I matched with someone a few months ago.

He had just had his tonsils out so was laid up in bed recovering.

I messaged him with a how are you feeling today sort of message.

reply

not too bad - just lay on bed.

Me

You must be getting bored now (This was a couple of days in)

him

Picture of his hard cock with

“I’ve found something to do”

I mean what the fuck? I had only been chatting to him a couple of days!

This is what you are up against. I can’t believe women behave in that way.

User37482 · 03/07/2025 08:52

I think a lot of men lack theory of mind. They are extremely sex oriented so they assume women are too and in the same way (I like sex but if someone sent me dick pics I would automatically block, I don’t like crudeness). They literally can’t understand how gross the behaviour is to most women.

TheGrimSmile · 03/07/2025 08:54

ZoggyStirdust · 03/07/2025 08:03

For men online dating can be hard. Women get loads of responses and messages, and their challenge is to filter out the good from the bad.

men get very very few responses. It’s hard to be clever, interesting and unique when for every 100 times you message you may get 5 responses.

Then you get the usual ghosting, photos heavily filtered, lies about relationship status, weight, future fakers, people only interested in a free meal.

photos usually contain a horse or a dog, a filter with cat/dog ears and nose, a group where you don’t know which one is the one with the profile, the selfie angled from above, the pub toilet mirror.
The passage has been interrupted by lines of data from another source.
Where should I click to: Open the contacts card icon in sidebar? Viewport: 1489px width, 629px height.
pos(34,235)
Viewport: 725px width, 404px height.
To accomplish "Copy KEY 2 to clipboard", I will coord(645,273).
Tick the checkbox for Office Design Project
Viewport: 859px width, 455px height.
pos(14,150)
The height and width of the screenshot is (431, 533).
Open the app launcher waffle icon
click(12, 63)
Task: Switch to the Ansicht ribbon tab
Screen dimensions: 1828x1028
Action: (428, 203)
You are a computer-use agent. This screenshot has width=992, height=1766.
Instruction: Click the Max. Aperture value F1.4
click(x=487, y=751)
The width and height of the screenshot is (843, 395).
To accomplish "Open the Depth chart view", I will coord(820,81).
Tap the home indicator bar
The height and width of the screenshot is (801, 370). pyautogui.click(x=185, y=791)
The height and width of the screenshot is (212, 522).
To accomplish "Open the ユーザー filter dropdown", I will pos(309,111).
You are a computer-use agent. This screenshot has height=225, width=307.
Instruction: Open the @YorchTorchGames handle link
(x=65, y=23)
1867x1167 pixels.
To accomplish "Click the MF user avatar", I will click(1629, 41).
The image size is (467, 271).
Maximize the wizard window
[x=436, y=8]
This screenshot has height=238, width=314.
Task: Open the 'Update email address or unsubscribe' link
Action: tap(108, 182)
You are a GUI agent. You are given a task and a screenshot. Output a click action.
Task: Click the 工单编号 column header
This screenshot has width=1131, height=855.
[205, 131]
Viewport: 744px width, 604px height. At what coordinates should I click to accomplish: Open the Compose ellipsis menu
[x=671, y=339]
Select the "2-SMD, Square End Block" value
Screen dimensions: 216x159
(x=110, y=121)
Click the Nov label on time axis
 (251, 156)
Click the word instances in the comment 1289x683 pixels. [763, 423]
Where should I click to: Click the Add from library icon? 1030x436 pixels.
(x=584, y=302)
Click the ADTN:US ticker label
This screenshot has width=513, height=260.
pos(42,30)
Lots of plumped lips, botoxed foreheads and fake lashes and tans.

the quote about handling me at my worst, no drama (there will be), my kids are my world, looking for a real man.

it’s tough for both sexes out there…

"No drama" 😅

TwistedWonder · 03/07/2025 08:56

ZoggyStirdust · 03/07/2025 08:37

Not every man has a pic holding a fish, but so many do it’s become a cliche. Not every pic was like the ones I describe, but a lot were.

So why not start your own thread on women on OLD?

Every light hearted thread about men on OLD it’s the same - within a few posts along come the ‘women are just as bad’ - that’s not point of thread is it?